» Tekst do przeczytania
---

Gdy słowa irytują, czyli o błędach językowych i agresji


Pewnego pięknego dnia podczas robienia korekty trafiłam na termin, którego prawidłowej pisowni i odmiany nie sposób było znaleźć w słowniku. Internet miał do niego dość luźne podejście i istniało kilka wariantów. Ponieważ nie umiałam zdecydować się na jedną formę, postanowiłam wybrać opcję "pytanie do publiczności". Zadałam więc pytanie w grupie facebookowej dla redaktorów...

Rezultaty przeszły moje najśmielsze oczekiwania: już po kilkunastu sekundach kilka osób zwróciło mi uwagę, że zrobiłam literówkę w komentarzu (fakt, zrobiłam, toteż poprawiłam ją od razu) i nie postawiłam przecinka we właściwym miejscu. Ktoś napisał, że skoro nie umiem pisać poprawnie, to czy na pewno powinnam być redaktorem. Kolejne osoby z kolei zaczęły uzasadniać, że wspomniany błąd interpunkcyjny nie jest błędem, i rozważać, czy zdanie można uznać za wtrącenie, czy nie. Ktoś spytał ironicznie, czy nie umiem korzystać z googla. Ktoś polecił mi przeszukanie poradni językowej, od której zaczęłam poszukiwania, a ktoś zaczął biadolić że to angielskie słowo i dlaczego nie mogę użyć polskiego odpowiednika. Dopiero jedenasta osoba odpowiedziała na moje pytanie, ale co z tego, skoro dwunasta zarzuciła jej, że się nie zna. Byłam tak przerażona, że usunęłam wpis, poprzysięgając sobie, że choćbym miała przeczytać cały słownik Doroszewskiego za jednym posiedzeniem, nigdy więcej nie rzucę już niczego braciom redaktorom na pożarcie. I tak miałam dobrze. Wpis obok, dotyczący zasadności użycia słowa "psycholożka" miał jakieś dwieście komentarzy, z których połowa była argumentami ad hitlerum.

---

» Problemy i zadania
• A. Przetłumacz na angielski zdanie z tekstu o błędach językowych i agresji: „Dopiero jedenasta osoba odpowiedziała na moje pytanie, ale co z tego, skoro dwunasta zarzuciła jej, że się nie zna.”
• B. Dopisz dalszy ciąg tekstu o błędach językowych i agresji, zaczynając od miejsca po jego ostatnim zdaniu.
Listing pochodzi z innego źródła niż tekst.

Dane wskazywania celu:
---

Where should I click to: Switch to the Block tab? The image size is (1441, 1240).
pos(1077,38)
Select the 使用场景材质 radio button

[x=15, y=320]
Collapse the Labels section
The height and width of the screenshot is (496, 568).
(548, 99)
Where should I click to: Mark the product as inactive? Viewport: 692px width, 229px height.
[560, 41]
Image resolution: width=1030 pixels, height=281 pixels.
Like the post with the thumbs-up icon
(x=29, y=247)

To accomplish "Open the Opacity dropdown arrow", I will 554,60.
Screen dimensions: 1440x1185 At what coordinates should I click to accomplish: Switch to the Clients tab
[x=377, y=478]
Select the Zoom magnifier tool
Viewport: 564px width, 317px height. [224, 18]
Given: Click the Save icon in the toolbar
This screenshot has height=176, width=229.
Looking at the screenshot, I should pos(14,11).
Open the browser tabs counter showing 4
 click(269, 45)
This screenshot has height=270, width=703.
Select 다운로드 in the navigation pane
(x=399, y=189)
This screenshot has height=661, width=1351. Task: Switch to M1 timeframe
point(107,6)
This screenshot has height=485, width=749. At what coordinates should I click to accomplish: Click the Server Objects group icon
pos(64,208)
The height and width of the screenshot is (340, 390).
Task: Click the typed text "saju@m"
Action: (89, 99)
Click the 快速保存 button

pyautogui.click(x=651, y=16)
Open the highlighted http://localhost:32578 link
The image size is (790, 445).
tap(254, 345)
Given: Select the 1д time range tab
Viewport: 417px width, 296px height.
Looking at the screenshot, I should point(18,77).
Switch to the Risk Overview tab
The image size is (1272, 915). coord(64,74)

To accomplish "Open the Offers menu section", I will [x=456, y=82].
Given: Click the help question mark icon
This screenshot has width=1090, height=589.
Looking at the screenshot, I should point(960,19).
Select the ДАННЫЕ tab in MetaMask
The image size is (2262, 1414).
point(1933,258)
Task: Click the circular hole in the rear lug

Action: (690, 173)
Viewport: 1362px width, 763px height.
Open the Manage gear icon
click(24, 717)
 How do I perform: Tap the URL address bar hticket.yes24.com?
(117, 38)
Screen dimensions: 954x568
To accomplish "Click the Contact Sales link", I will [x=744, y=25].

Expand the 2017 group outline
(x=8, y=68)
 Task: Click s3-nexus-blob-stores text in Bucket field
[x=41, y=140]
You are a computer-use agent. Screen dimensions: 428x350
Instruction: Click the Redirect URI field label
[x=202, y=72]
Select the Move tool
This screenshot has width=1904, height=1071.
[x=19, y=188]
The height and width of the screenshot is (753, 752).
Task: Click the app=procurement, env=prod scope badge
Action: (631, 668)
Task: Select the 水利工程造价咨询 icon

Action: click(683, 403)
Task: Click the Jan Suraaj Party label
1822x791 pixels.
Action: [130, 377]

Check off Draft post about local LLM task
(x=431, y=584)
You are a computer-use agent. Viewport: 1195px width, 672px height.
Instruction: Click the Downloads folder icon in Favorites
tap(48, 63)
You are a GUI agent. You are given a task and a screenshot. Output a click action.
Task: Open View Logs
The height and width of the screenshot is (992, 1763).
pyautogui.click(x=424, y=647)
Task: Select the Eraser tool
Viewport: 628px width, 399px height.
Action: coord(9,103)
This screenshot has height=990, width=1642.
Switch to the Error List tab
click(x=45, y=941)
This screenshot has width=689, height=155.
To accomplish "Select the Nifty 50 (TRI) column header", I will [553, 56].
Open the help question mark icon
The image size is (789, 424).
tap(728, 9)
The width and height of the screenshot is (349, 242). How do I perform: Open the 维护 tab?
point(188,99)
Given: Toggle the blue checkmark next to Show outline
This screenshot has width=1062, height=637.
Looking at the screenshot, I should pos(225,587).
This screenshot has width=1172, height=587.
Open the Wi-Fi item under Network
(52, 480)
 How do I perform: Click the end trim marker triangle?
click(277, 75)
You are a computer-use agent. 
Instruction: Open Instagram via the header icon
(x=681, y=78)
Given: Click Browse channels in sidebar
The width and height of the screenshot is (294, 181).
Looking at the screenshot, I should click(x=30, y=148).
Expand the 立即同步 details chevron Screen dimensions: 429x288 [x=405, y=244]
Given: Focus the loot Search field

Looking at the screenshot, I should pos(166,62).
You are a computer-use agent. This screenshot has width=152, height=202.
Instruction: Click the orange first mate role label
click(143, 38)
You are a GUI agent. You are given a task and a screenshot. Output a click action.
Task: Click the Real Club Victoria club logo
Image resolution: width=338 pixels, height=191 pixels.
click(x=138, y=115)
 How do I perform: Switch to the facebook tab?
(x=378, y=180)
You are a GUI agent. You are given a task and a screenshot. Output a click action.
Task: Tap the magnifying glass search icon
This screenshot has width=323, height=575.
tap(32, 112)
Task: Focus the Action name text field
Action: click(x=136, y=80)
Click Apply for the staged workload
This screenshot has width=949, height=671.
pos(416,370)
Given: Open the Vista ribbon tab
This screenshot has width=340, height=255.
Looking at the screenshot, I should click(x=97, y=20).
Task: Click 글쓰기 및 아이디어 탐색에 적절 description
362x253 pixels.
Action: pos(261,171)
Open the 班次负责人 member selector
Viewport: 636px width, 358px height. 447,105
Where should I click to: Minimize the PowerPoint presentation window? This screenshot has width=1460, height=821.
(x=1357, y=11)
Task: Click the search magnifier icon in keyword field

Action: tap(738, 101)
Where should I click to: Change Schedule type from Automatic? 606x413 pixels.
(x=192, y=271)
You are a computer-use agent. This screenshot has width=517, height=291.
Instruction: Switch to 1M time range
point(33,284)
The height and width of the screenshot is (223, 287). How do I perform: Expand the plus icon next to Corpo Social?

---

» Wyniki ćwiczenia
• A. Only the eleventh person answered my question, but what good was that, since the twelfth accused her of not knowing what she was talking about.

• B.
Ale o tym, jak poprawiać błędy i nie zwariować przy tym, już kiedyś pisałam. Tym razem zafascynowała mnie zajadłość, z jaką redaktorzy rzucili się na siebie wzajemnie. Poczytałam kilka innych dyskusji i cóż, lepiej nie było. Wystarczy rzucić parę haseł-samograjów: żeńskie końcówki, rusycyzmy, kalki językowe - zaledwie mała iskra może rozpętać prawdziwą polonistyczną gównoburzę. Widać też, że największe emocje budzą zmiany w języku, które naruszają jakieś szeroko rozumiane status quo. Pytanie tylko, dlaczego?

Lubimy ograniczenia?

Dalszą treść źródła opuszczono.